JL: You create and sustain tension not simply by making the story about a boy who is lost but by giving the reader occasional glimpses into the shadow side of life there. Early on, we learn there are places the narrator(s) never tell the tourists about, that are left off the map—remnants of an old mural and an old slave cemetery. Later, we read about things the narrator(s) may have left out when reporting to the police early in the investigation—the diver being drunk, the alligator man flirting, the conquistador sneaking about with a young man and the scent of dope. These glimpses prepare us for the stunning ending, which begins: “But there was one thing we never told anybody.”

In the course of writing the story, did the ending come to you first, after which you added those earlier intimations of the unspoken? Or did those earlier episodes lead you to the ending? Can you tell us about that?

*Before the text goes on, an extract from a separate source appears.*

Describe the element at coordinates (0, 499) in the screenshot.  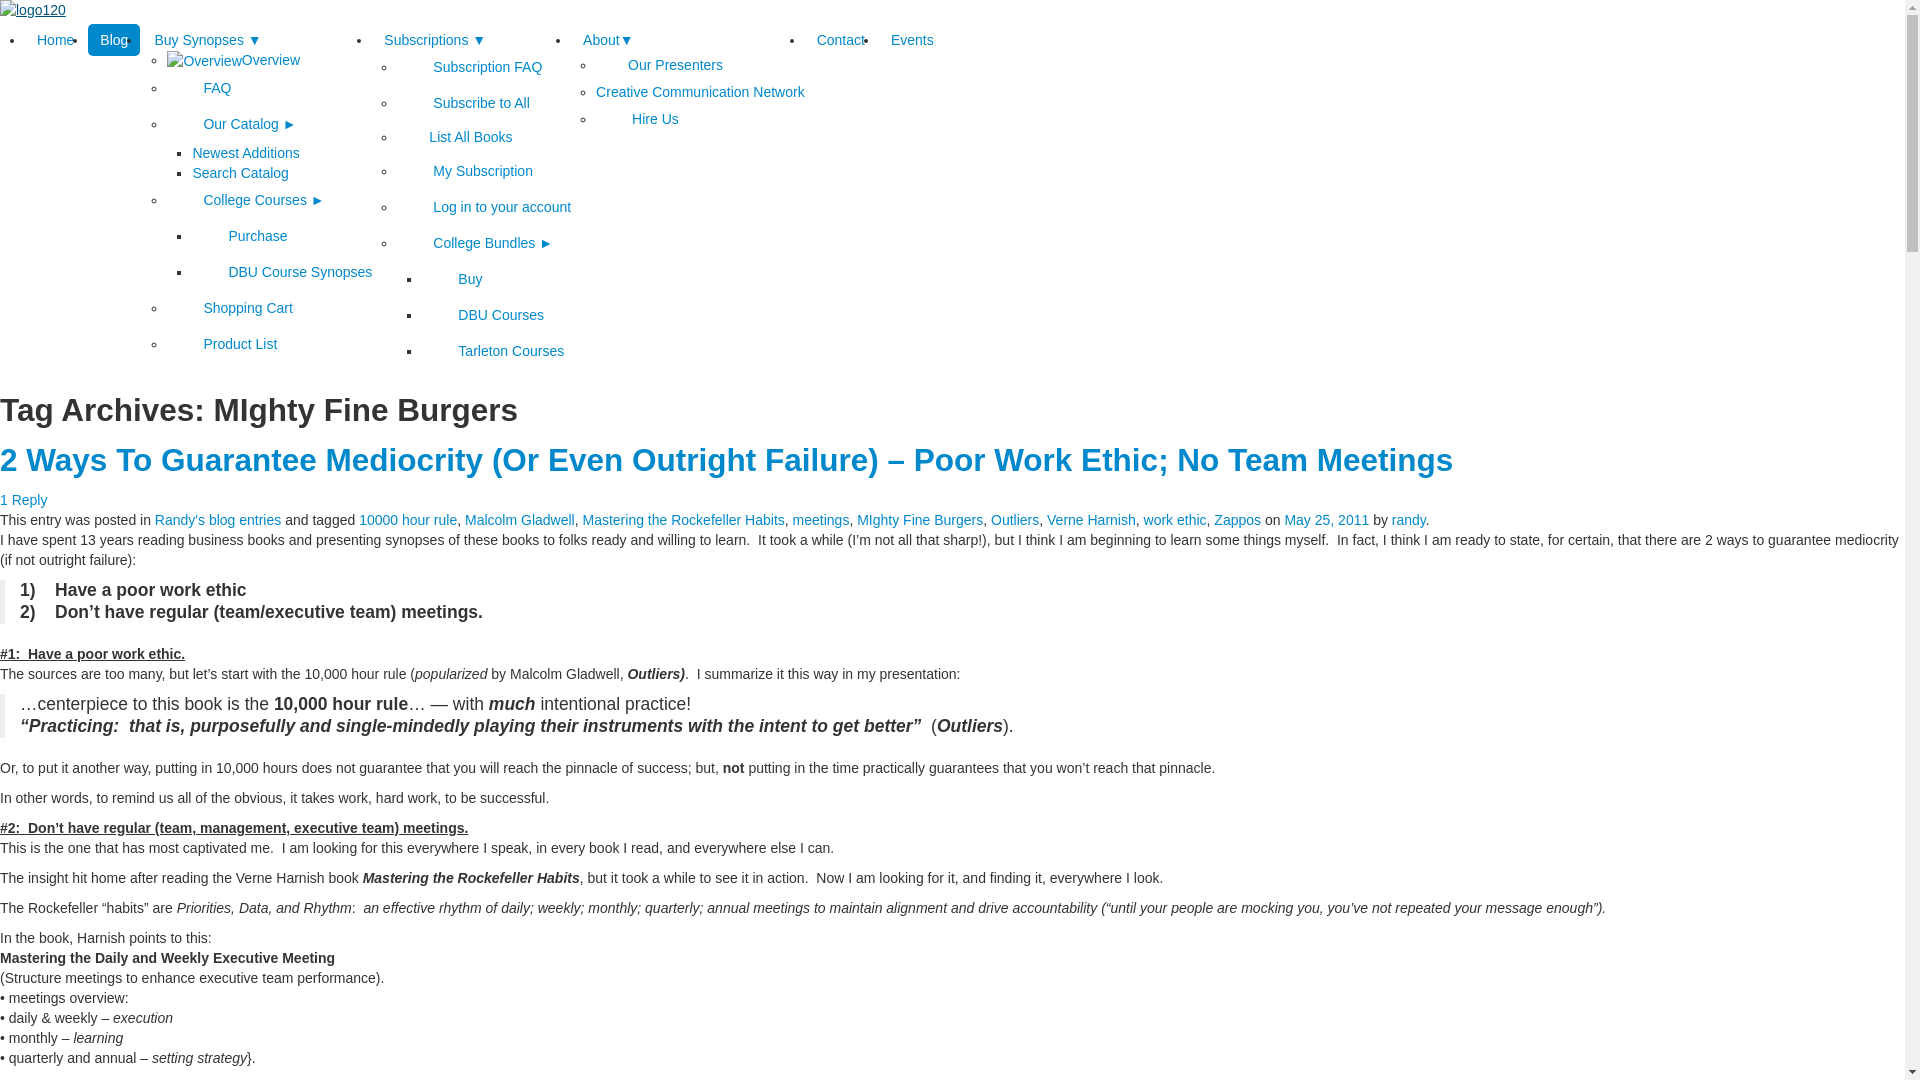
I see `'1 Reply'` at that location.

LP: When I started writing, I knew how I wanted the story to end—maybe not the precise sentence or image, but the tone, the feeling of it. The narrators are bound and haunted by their unspoken secret. It unites them just as fully and perilously as it divides them. Their differences appear more trivial at the beginning: their tasks, their hometowns, their sexual inclinations. And with no chance to exercise a truly private life, and with every misstep and impulse already common knowledge, what could possibly remain unknown? And yet by the end, every small detail becomes a potentially loaded clue. So once I had written the ending, I went back and examined those quieter discrepancies, reaching back through time much in the way the characters did. What was the one thing they had taken for granted? What had they missed, or unwittingly allowed? Ultimately I felt it was better that I didn’t make a hard decision either—that I, as the writer, could speculate alongside the characters, but I could never know more than they did. It might have been any one of those things, or none of them. I can’t be sure myself.

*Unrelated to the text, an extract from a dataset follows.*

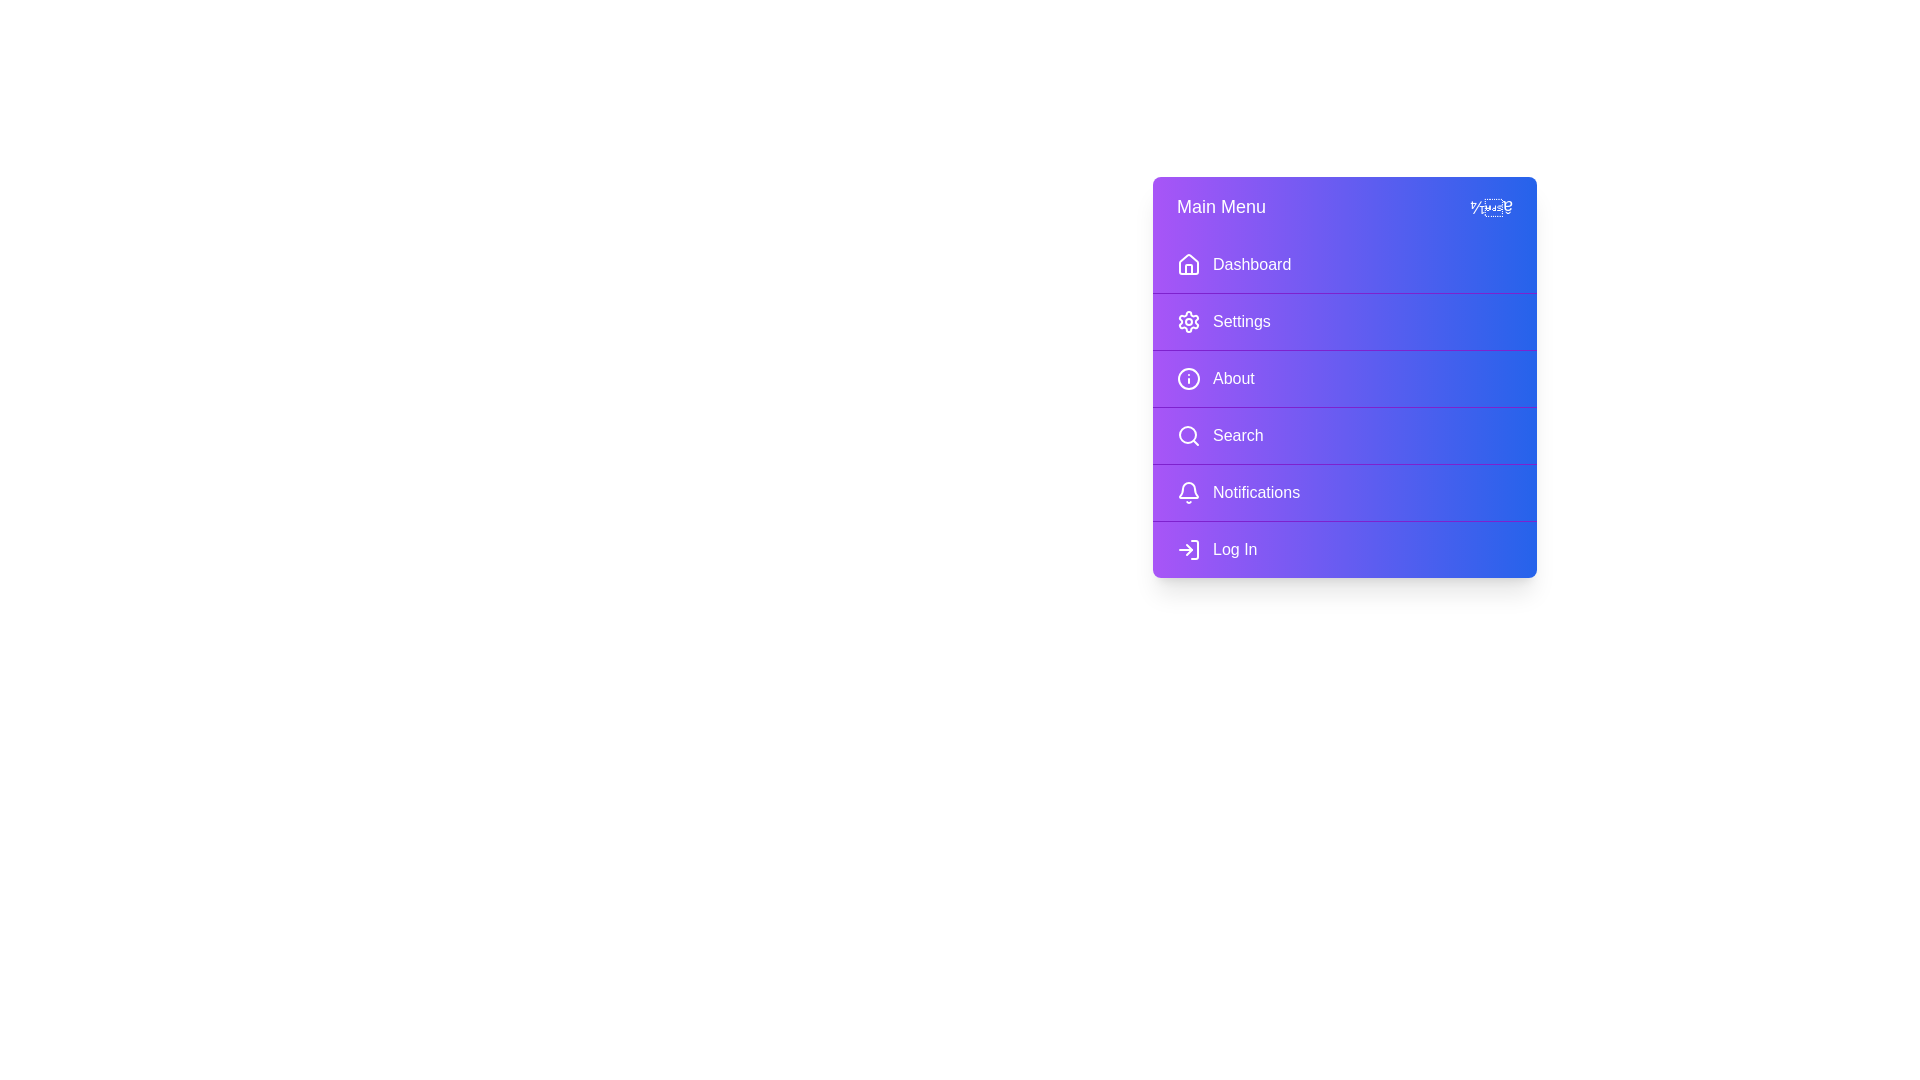  Describe the element at coordinates (1344, 207) in the screenshot. I see `the menu toggle button to toggle the menu open or closed` at that location.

JL: Place is central to the story, and is beautiful and terrifying and primeval: nature trails, snakes, date palms, a lynching tree, German figurines of children in lederhosen. A black whoosh of birds, an alligator gnashing in its cage, a horse that can throw its rider, an enormous elephant. Ultimately, the place, and its inhabitants, devour the boy, and then it’s all torn down, vanished, though not in the dreams of the narrator(s).

Were there particular challenges you faced in evoking that place? Did you worry about having too much detail, or visuals that might seem too freighted with symbolism? Did you have a sense of the place when you began the story, or did it evolve in the course of writing?

LP: I loved writing about Vogelsong. I based it (loosely) on a state park I visited in De Leon Springs, Florida. As soon as I set foot on the trail, with all of its wild beauty and eeriness, I knew I had a story. Then, when I learned a water-skiing elephant had once performed there, I knew I really had a story. The challenge was in making the setting (in all its iterations, from conquistador landing to plantation to amusement park) a real and necessary character, not just an interesting backdrop. It’s easy to get swept away with description and exposition, so I kept myself tethered by thinking of it this way: This particular story could only happen in this particular place. The details had to work on two levels: They had to set the stage and orient the reader; and they had to contribute to an underlying tension. They needed to convey both the wonder and artifice of this place, as well as the uneasy combination of inertia and mortality. Itemizing even the most mundane details—the map, the duties, the meals, the schedule—seemed gratuitous at first, but I found that it helped me to explore just how disorienting and dramatic a single aberration could be. I suppose, in a way, I was also writing about my greatest fear: getting away with something, and then having to live with it.